I spent years thinking it was great if our church was growing. “And the Lord added to their number daily those who were being saved.” (Acts 2:27) – What could be better?
Then we got caught up in a church planting network. This was better. Raising up leaders and sending them out to new cities and countries. Exciting. Risky. Adventurous.
But in the last few years I’ve become less enamoured with both of those. From a global perspective, it seems relatively easy for a good pastor to grow their church (what I’ll call 1st generation) and surprisingly common for an influential leader to train up church planters (2nd generation). What’s elusive is for people in those churches to plant churches (3rd generation).
Or in a more relational description, making disciples is somewhat doable, and for those disciples to make disciples I’ve seen happen. But for those disciples, who you don’t even know, to make disciples….
It can’t be about the leader. It must be the gospel. The gospel multiplies all by itself. If it’s not multiplying out past where the leader can influence, then is it the gospel?
“This is what the kingdom of God is like. A man scatters seed on the ground. Night and day, whether he sleeps or gets up, the seed sprouts and grows, though he does not know how. All by itself the soil produces grain—first the stalk, then the head, then the full kernel in the head.” (Mark 4:26-28)

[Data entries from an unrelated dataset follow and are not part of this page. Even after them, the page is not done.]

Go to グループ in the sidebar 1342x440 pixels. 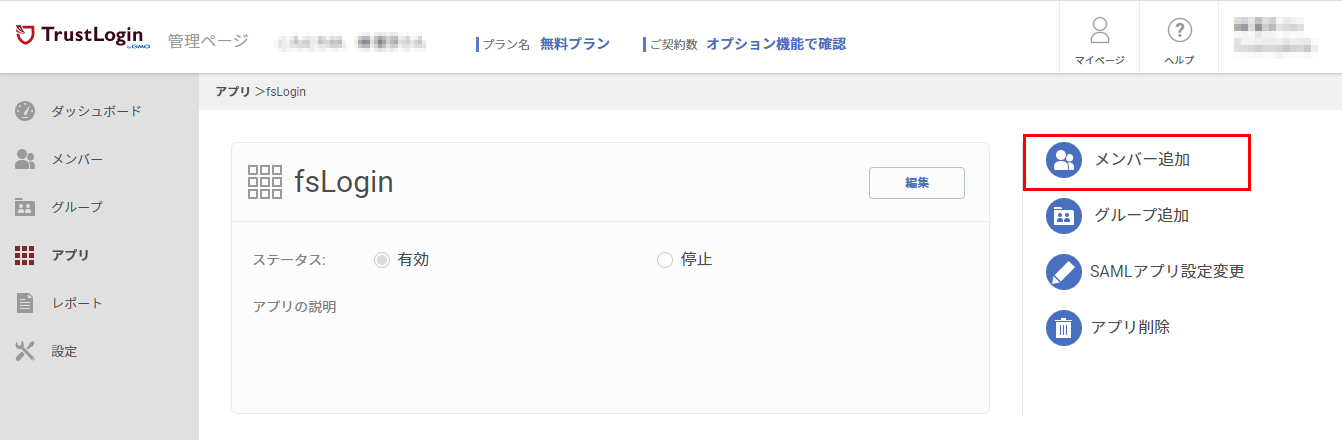77,207
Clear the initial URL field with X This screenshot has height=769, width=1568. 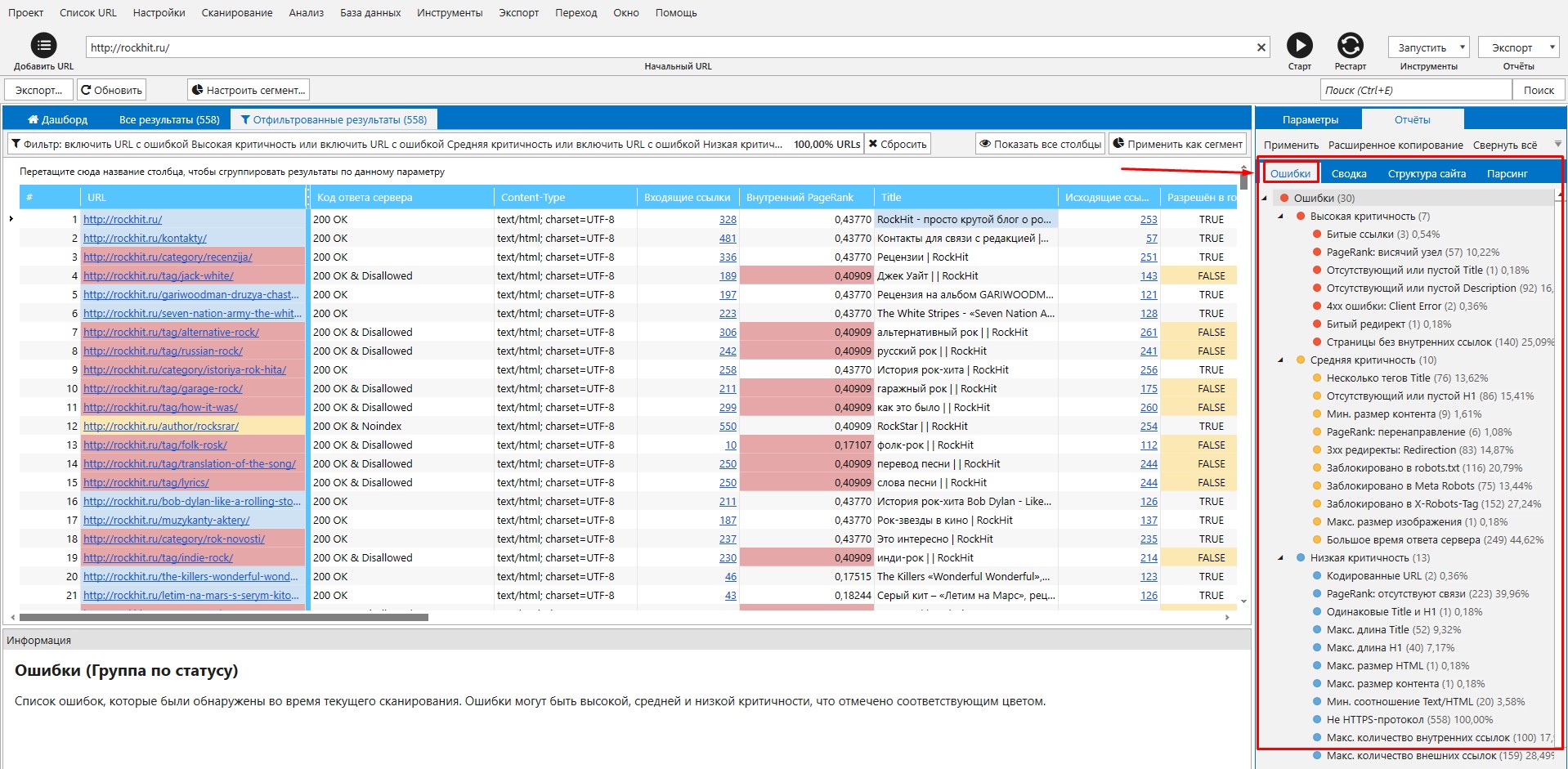click(x=1261, y=47)
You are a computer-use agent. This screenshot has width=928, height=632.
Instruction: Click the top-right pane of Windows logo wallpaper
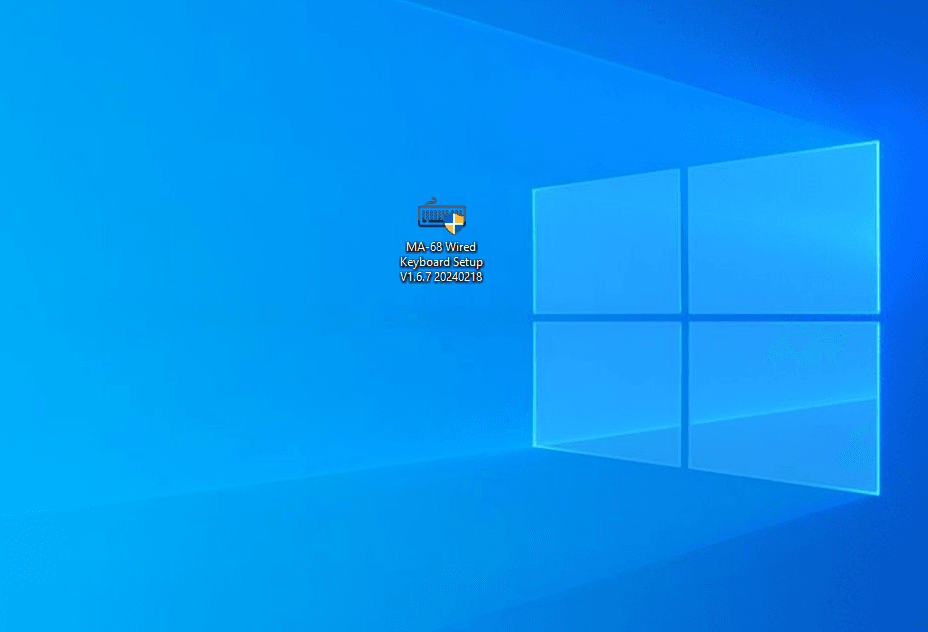tap(783, 228)
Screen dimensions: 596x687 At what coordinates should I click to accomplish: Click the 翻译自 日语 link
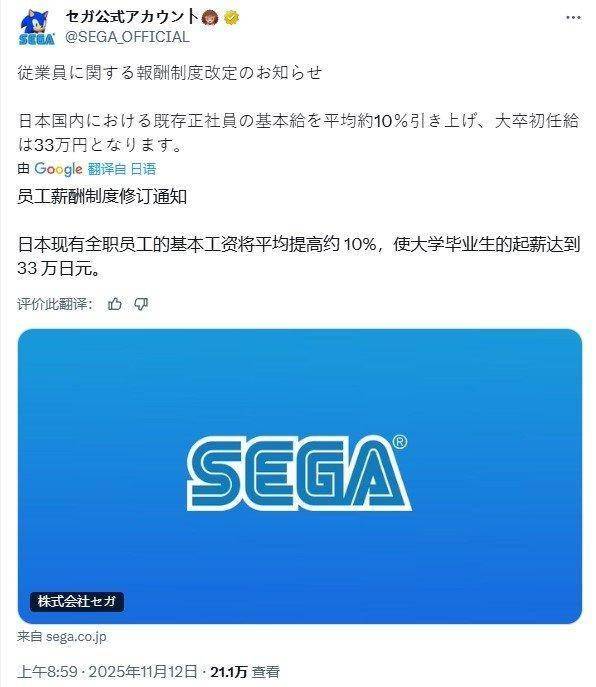(x=122, y=169)
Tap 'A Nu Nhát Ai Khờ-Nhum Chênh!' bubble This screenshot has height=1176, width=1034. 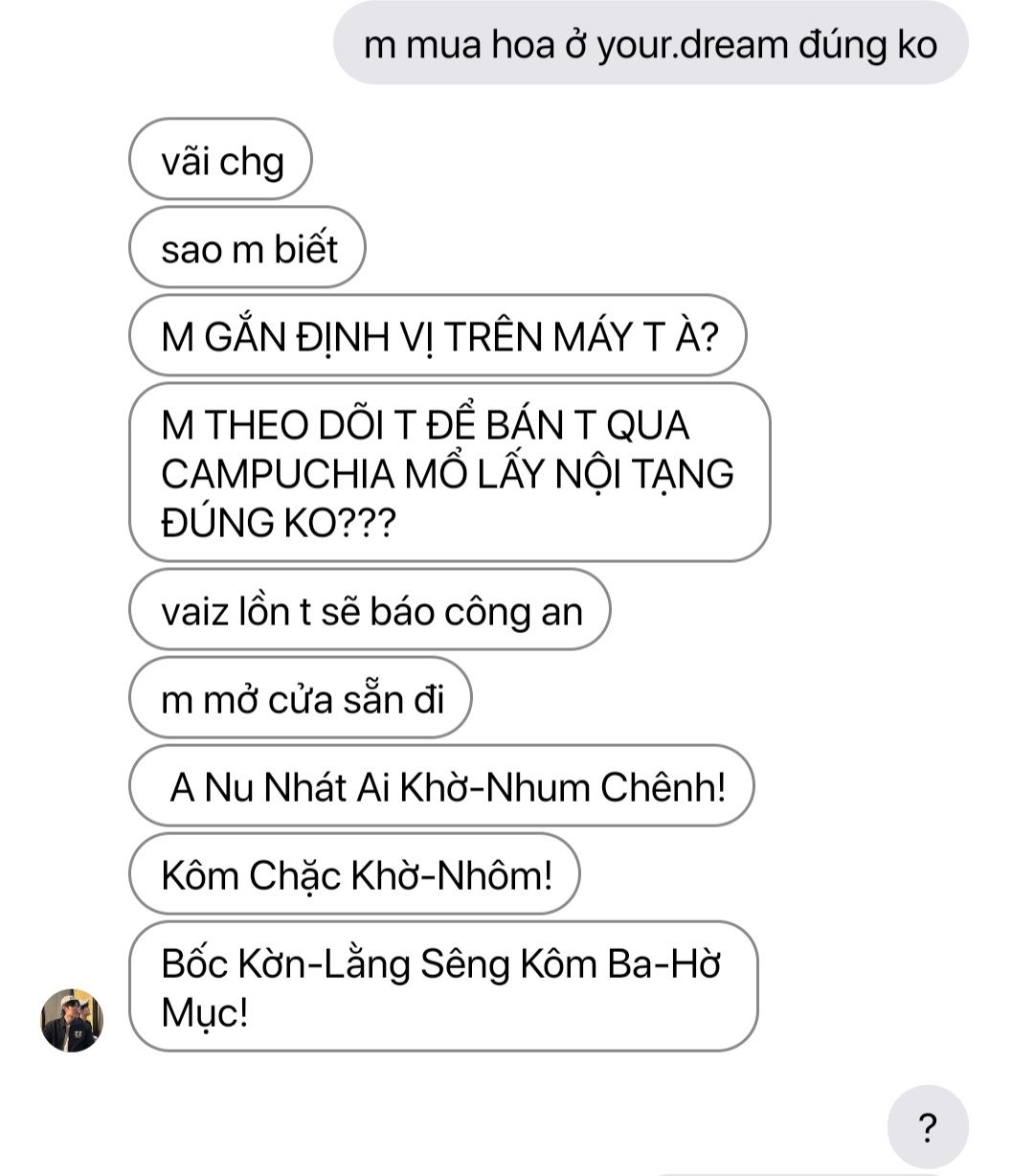pos(442,786)
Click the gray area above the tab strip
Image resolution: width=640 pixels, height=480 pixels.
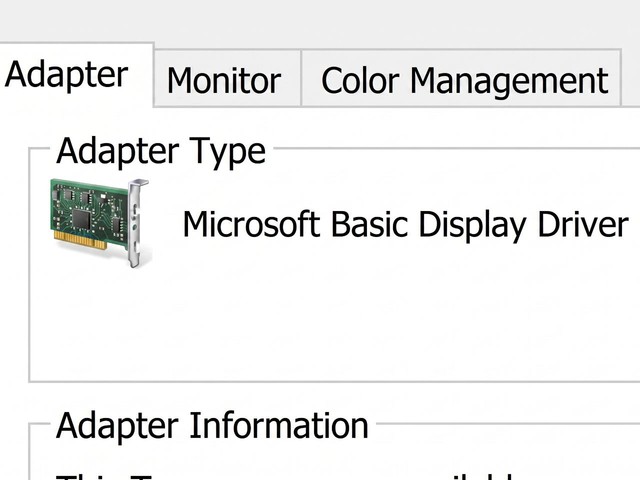click(320, 20)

So now I scour the globe for places where the majority of the growth is coming from the 3rd+ generation of believers. It’s the question I ask of everyone. I have friends who train dozens of church planters per year. Are those churches multiplying?
It turns out to be a better question than how’s your church, or how many churches have you planted. Because it goes beyond what you can control or accomplish by your efforts. It gets into whether the Spirit has gotten into your people and transformed their lives into fruitfulness.